Passam a expor de modo abreviado a influência do behaviorismo e do papel de John Watson na popularização da “cientificização” da Psicologia “oficial” particularmente na América do Norte a partir dos anos sessenta, e também seu abrupto declínio após a divulgação de procedimentos behavioristas considerados não éticos em processos experimentais de condicionamento clássico de humanos que recorriam à “punição” de crianças com uso de pancadas por varas. Destacam como isso serviu para fortalecer a corrente regulamentação ética nos tratamentos psicológicos.

Revelam surpreendentemente que a denúncia das práticas metodológicas antiéticas dos laboratórios behavioristas foi usado como pretexto para sacrificar a carreira acadêmica de Watson  - que teria se envolvido afetivamente com um de seus colaboradores do mesmo sexo; que o escândalo só veio a público após sua mulher ter dado entrada em um processo de ressarcimento por danos morais baseado em violação da conduta sexual do companheiro então considerada inaceitável para a época segundo o apurado por Hunt em sua História da Psicologia [The Story of Psuchology].

Esclarecem que após o escândalo Watson foi contratado por uma poderosa agência de propaganda e passou a orientar campanhas publicitárias para venda de desodorantes, sorvetes, cigarros, café etc.

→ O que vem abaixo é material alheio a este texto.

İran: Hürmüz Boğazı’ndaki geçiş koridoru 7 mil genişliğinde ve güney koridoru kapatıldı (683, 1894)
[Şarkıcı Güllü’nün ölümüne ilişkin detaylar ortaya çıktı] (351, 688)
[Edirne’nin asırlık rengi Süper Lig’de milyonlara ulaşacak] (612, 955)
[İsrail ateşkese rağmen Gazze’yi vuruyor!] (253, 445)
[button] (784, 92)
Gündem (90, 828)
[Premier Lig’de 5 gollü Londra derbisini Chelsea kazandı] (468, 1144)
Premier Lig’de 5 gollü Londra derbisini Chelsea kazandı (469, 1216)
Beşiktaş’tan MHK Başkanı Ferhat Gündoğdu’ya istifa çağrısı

Encerram este capítulo do livro rememorando o uso hegemônico nas décadas iniciais do século XX das técnicas behavioristas em tratamentos clínicos da saúde-doença mental estadunidenses sobretudo pela forte influencia de Skinner a partir dos anos 50 mas que, ao final do século, tornou-se maior a rejeição pós-modernista à tentativa da Psicologia Hegemônica de pretender conciliar o interpretativismo freudiano e a especulação behaviorista generalizante de Skinner como justificativa de sua “cientificidade.”